● **What you are asked to do**: Output word for word the lines from the one with "You are a computer-use agent." to the final line of the data, both ends included, but skip the pictures.

● **Records for the exercise**:

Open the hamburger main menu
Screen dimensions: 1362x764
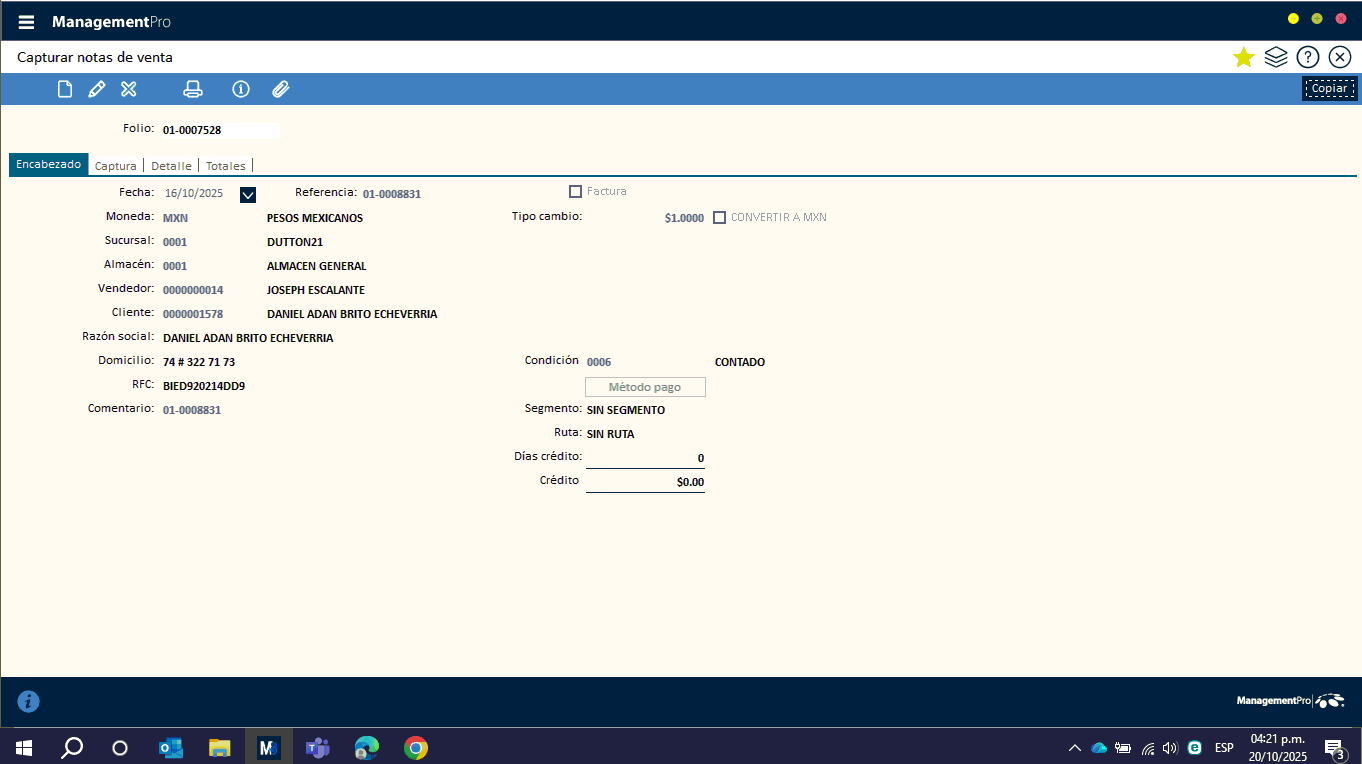coord(26,22)
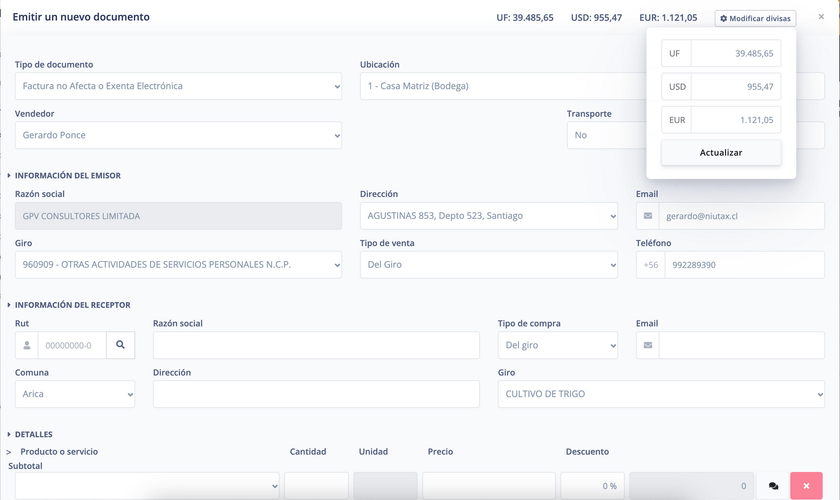Viewport: 840px width, 500px height.
Task: Collapse the Información del emisor section
Action: (x=67, y=175)

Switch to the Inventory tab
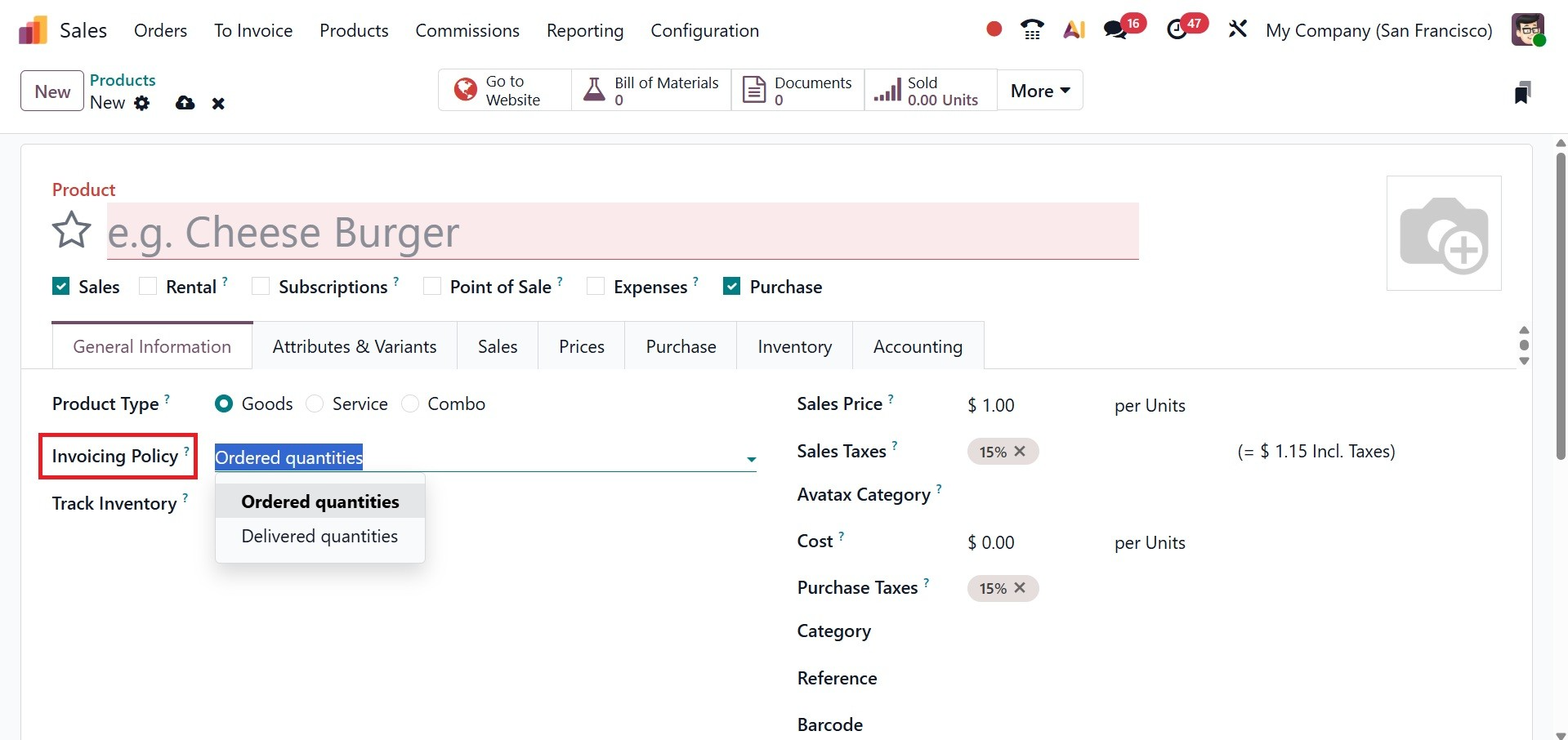[x=794, y=346]
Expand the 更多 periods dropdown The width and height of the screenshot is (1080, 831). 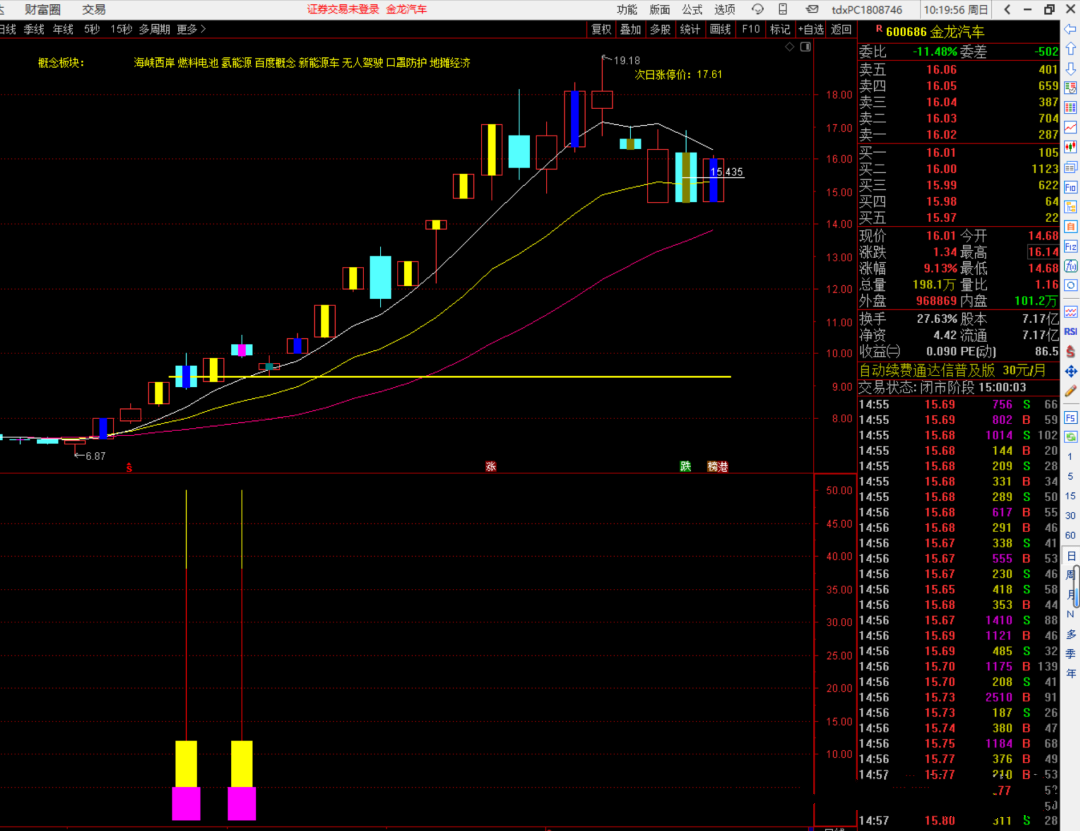pos(190,30)
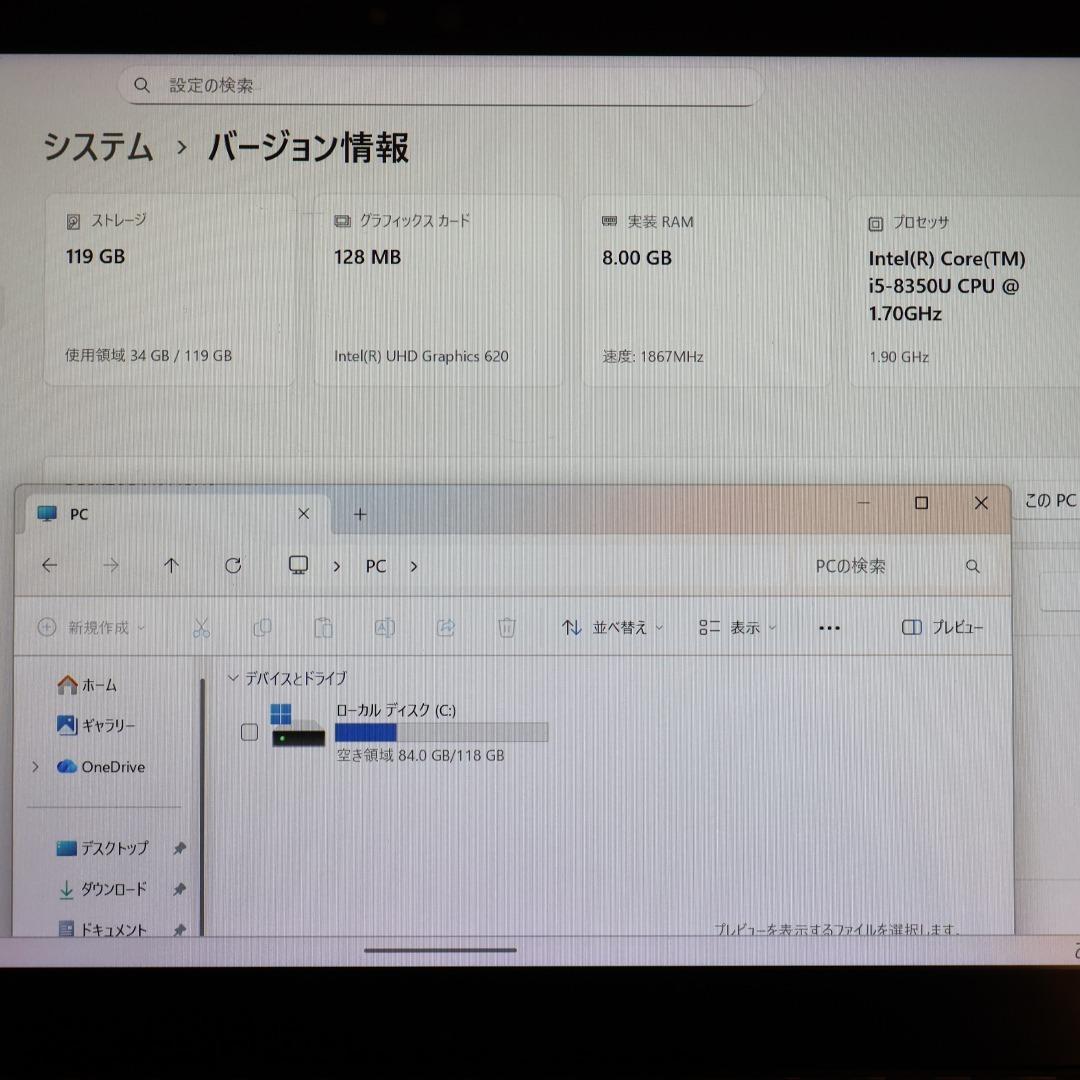Click the C: drive usage bar
The height and width of the screenshot is (1080, 1080).
coord(440,733)
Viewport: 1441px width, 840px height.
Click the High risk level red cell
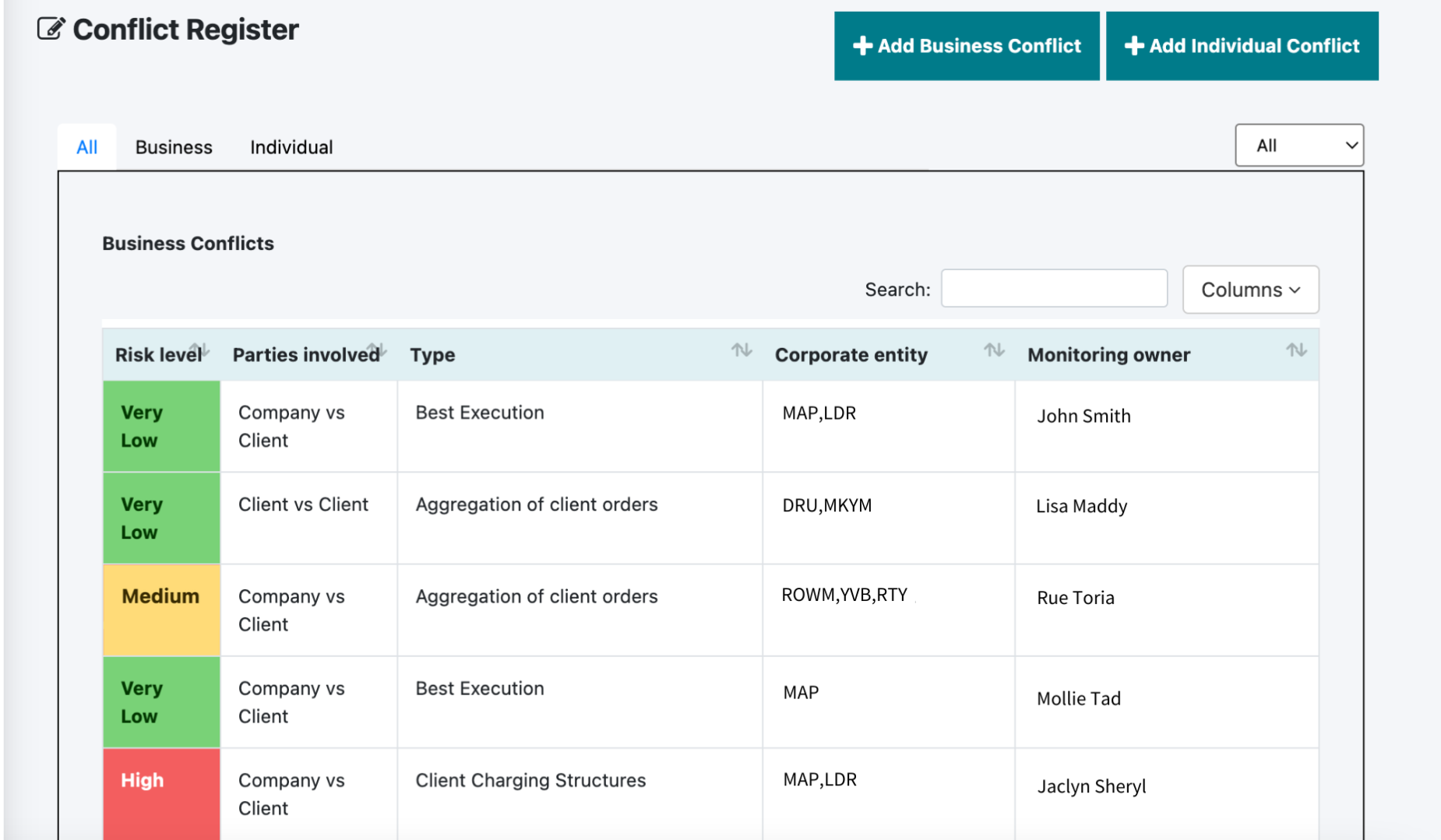pyautogui.click(x=161, y=794)
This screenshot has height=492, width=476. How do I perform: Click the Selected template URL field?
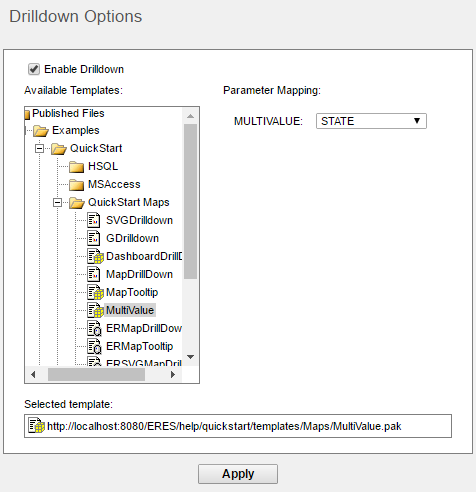click(238, 426)
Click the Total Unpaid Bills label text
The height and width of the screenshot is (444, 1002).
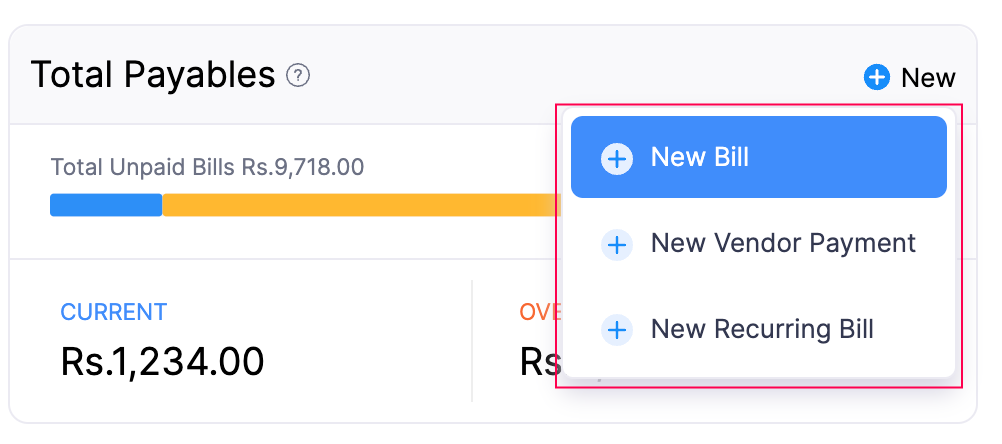tap(144, 167)
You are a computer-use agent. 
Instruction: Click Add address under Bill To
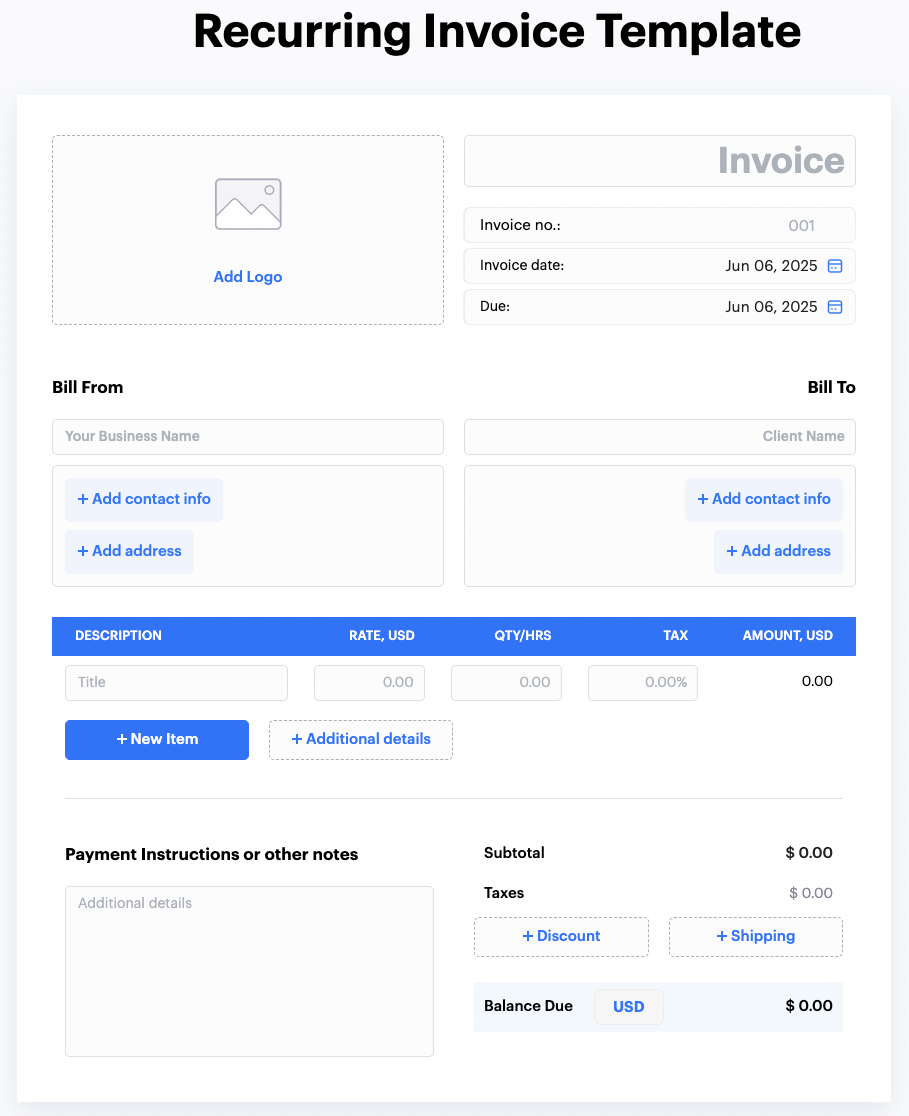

● **Task response**:
You are a computer-use agent. 
Instruction: Click Add address under Bill To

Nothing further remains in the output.